● **WHAT TO DO**
What is needed is an exact copy of the lines from the one containing "Click the チャンネルを削除する link" through the last line of the records, with no pictures.

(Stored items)
»»
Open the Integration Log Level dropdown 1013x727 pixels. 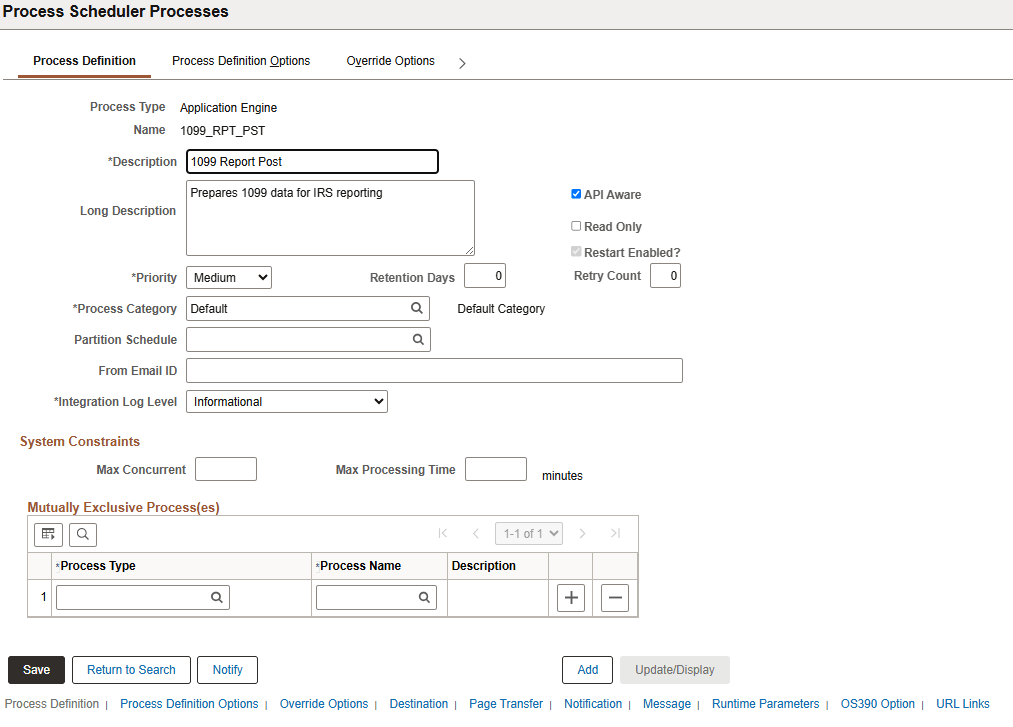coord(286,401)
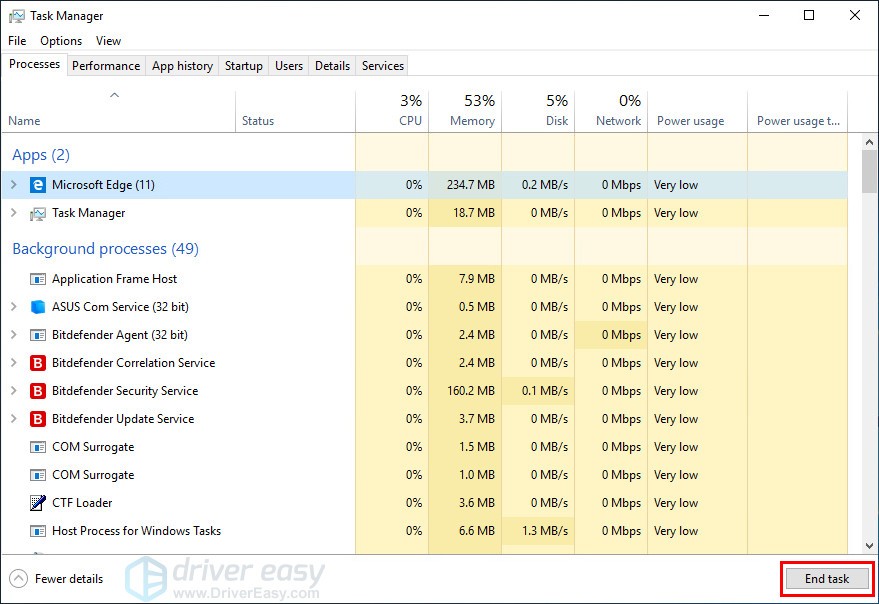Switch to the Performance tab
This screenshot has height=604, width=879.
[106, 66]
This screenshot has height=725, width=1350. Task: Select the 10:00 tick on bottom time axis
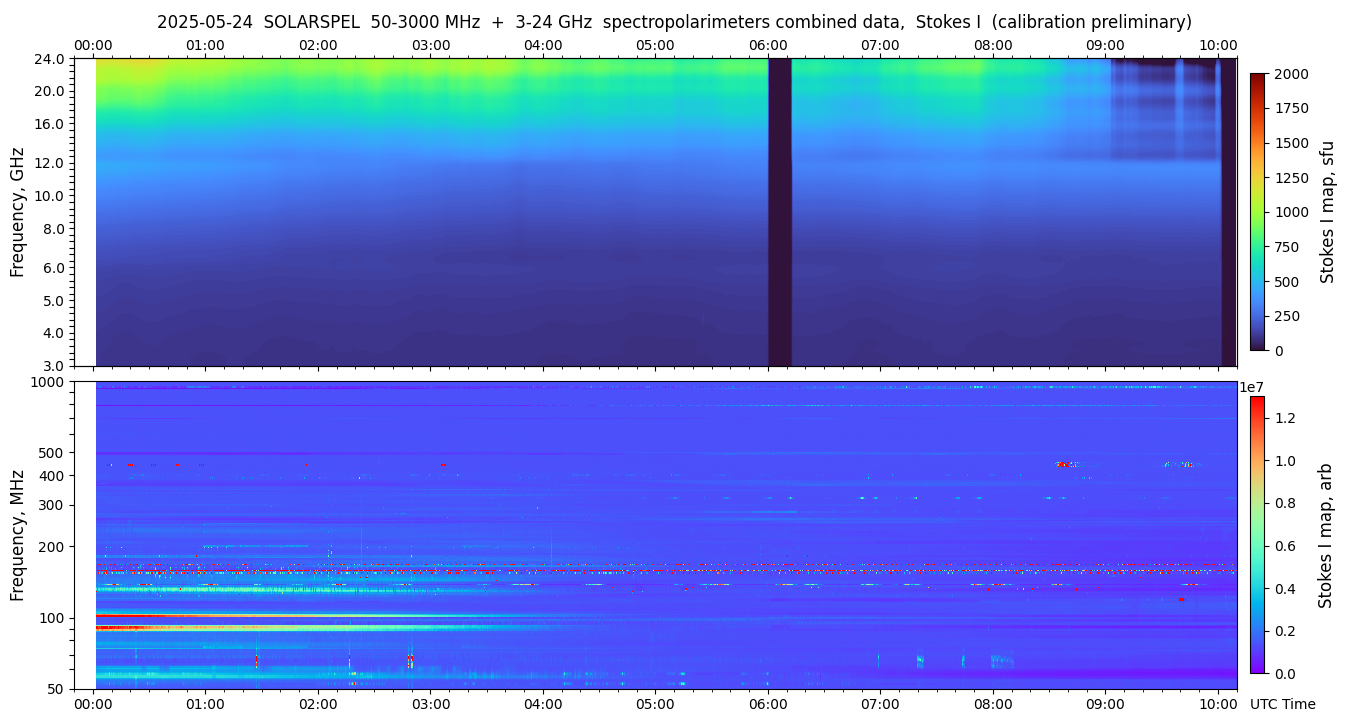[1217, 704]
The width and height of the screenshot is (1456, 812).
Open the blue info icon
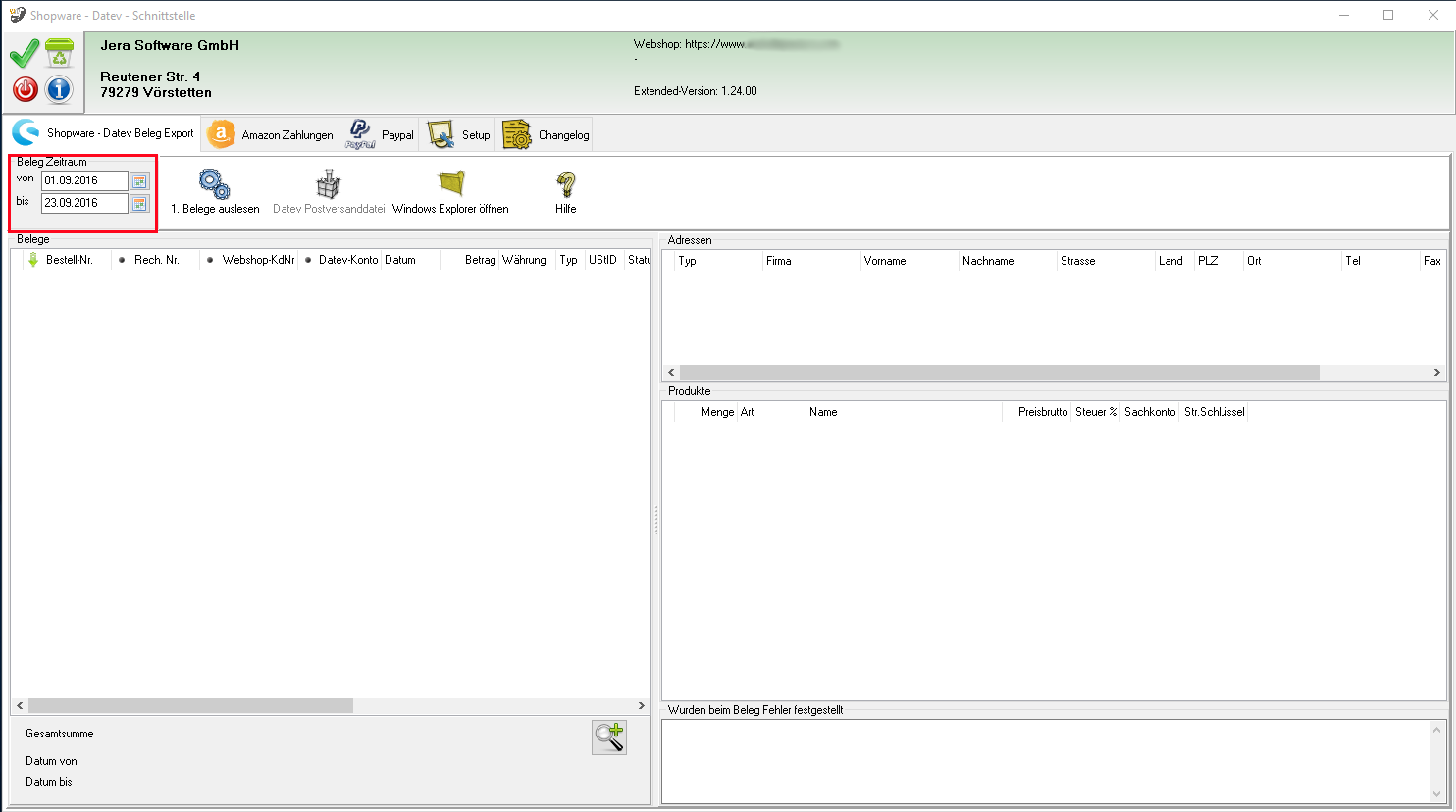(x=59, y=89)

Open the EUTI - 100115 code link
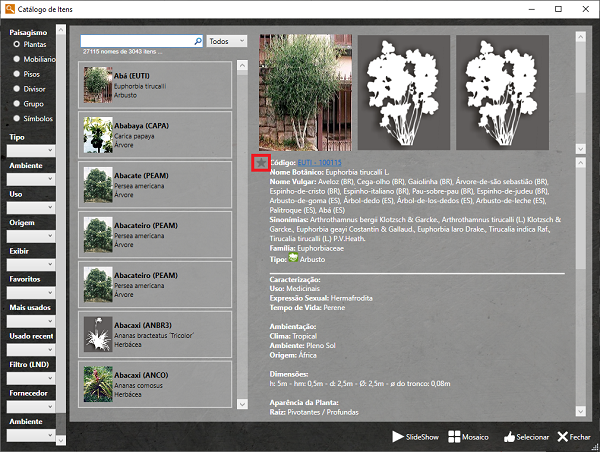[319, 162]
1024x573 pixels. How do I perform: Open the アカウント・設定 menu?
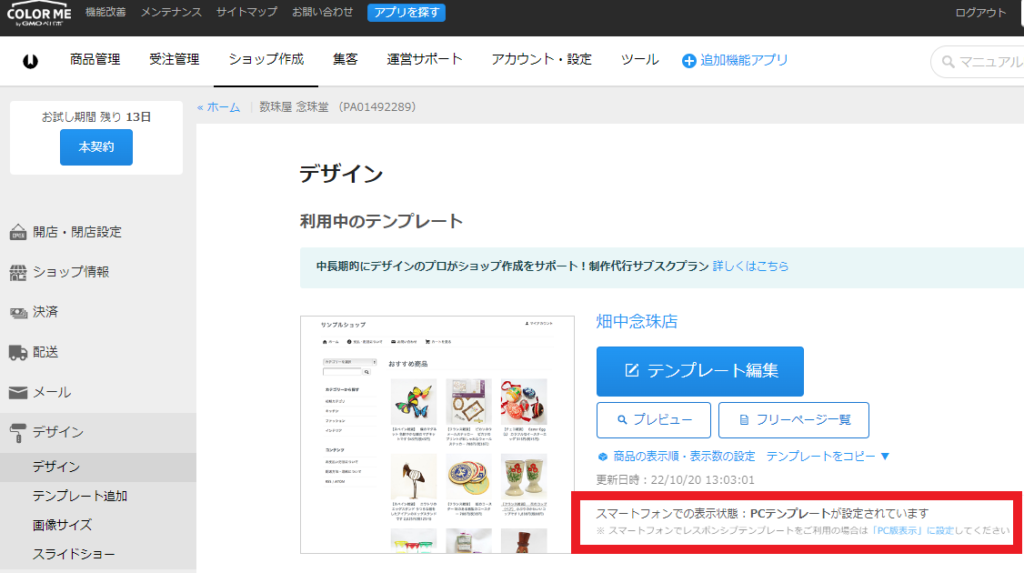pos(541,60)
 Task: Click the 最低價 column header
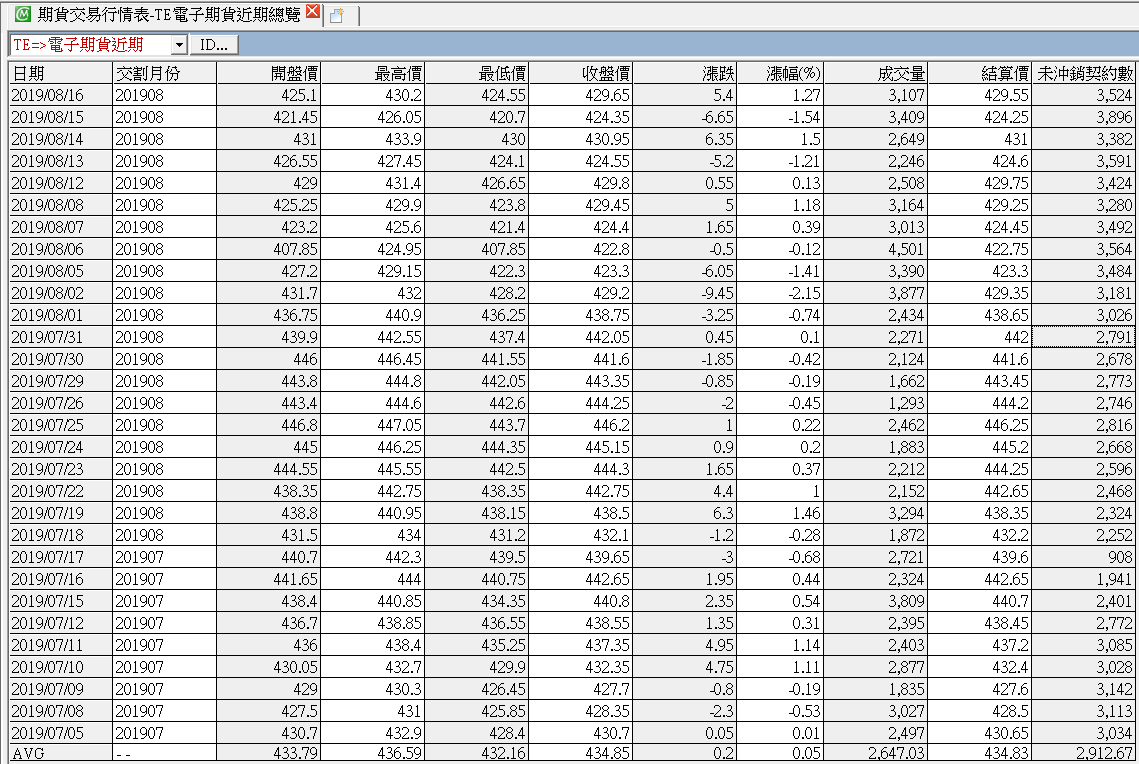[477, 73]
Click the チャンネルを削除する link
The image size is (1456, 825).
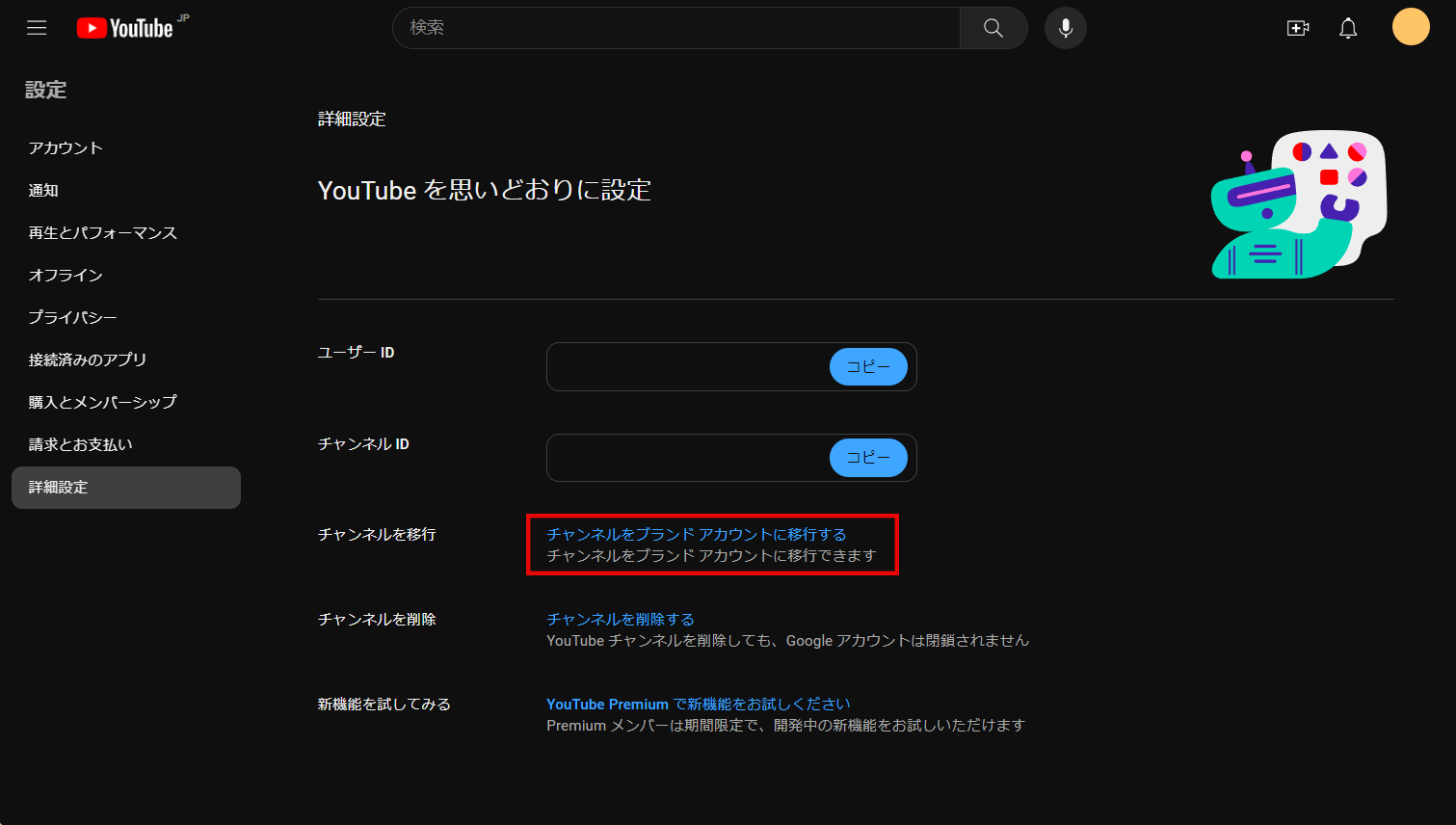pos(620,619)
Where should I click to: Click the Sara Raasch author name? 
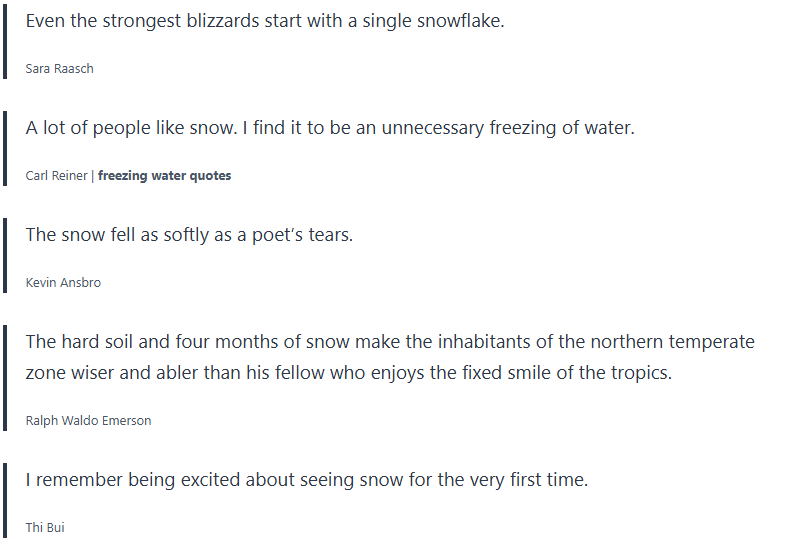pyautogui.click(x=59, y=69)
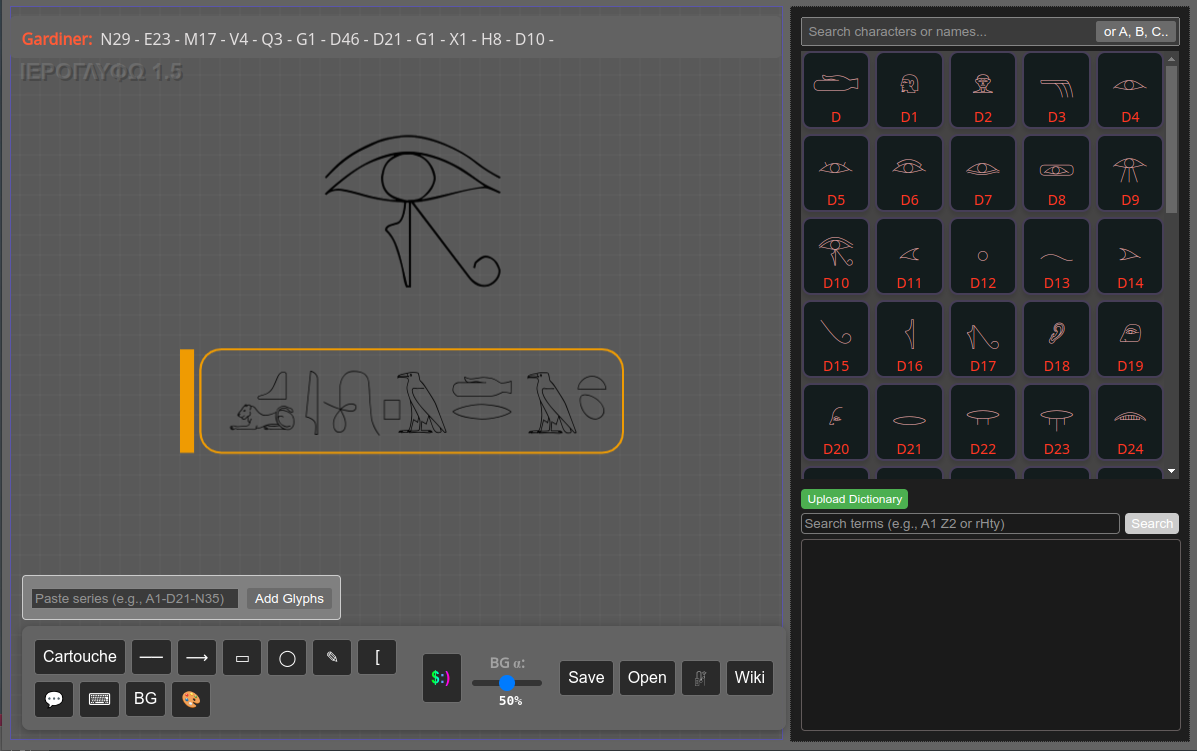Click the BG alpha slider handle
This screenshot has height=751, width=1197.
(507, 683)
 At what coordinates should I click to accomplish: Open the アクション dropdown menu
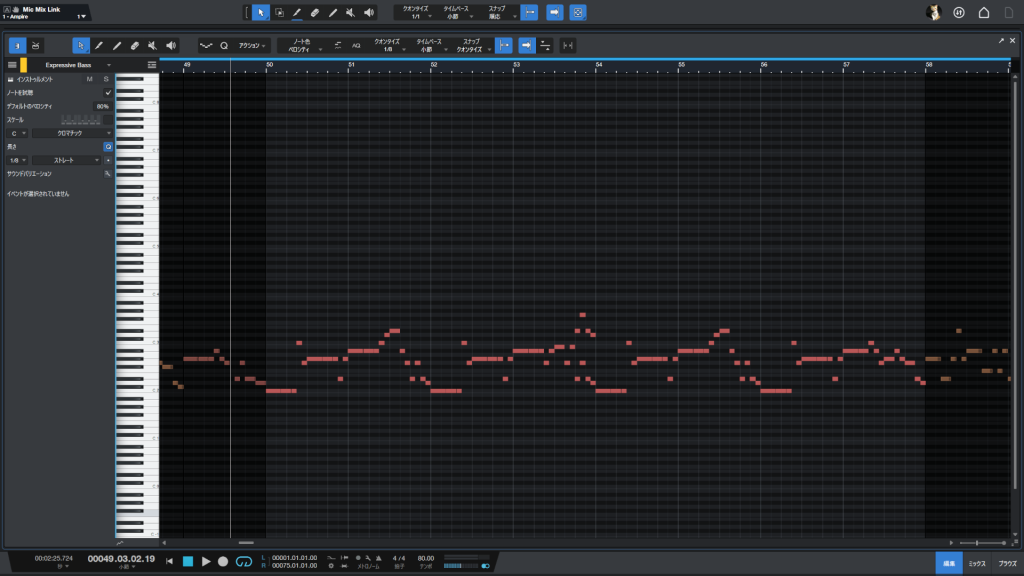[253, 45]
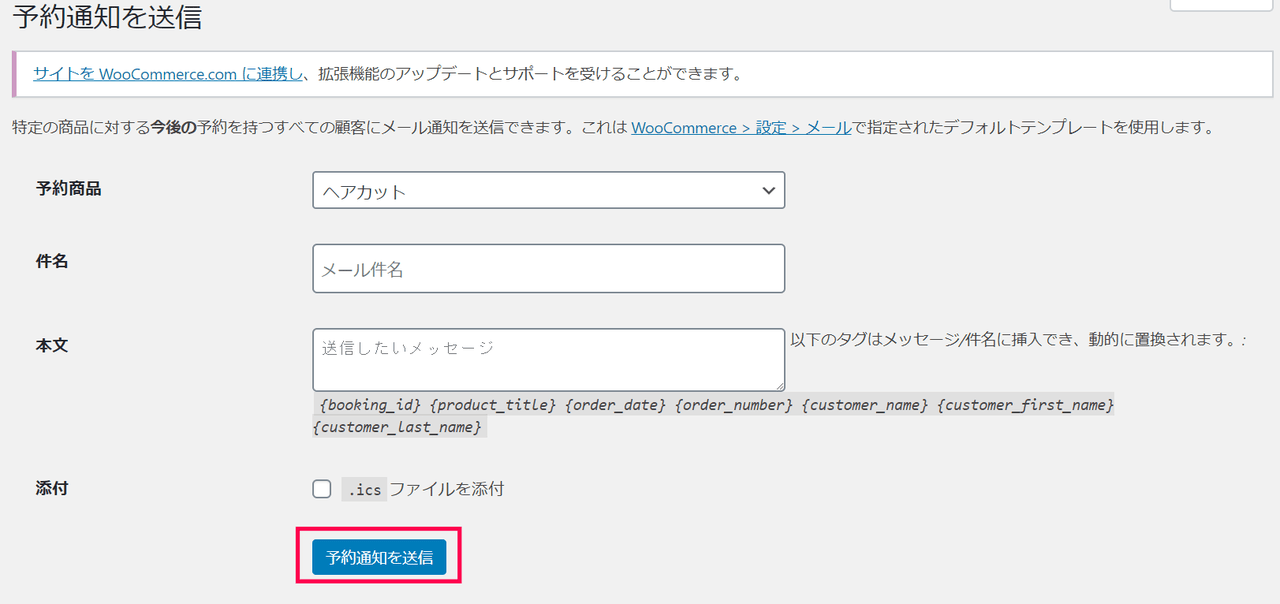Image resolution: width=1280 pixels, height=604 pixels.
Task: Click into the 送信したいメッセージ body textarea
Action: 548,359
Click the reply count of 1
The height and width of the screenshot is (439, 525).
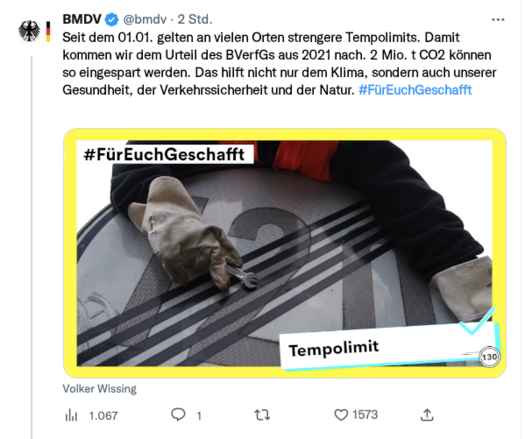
««
● **RESPONSE**
Click the チャンネルを削除する link
The image size is (1456, 825).
pos(620,619)
Where should I click to: Click the Sara Raasch author name? 
pyautogui.click(x=59, y=69)
Click the BG alpha slider handle
This screenshot has height=751, width=1197.
(507, 683)
 At what coordinates should I click to accomplish: Open the アクション dropdown menu
[253, 45]
Image resolution: width=1280 pixels, height=604 pixels.
Task: Click into the 送信したいメッセージ body textarea
Action: 548,359
Click the reply count of 1
The height and width of the screenshot is (439, 525).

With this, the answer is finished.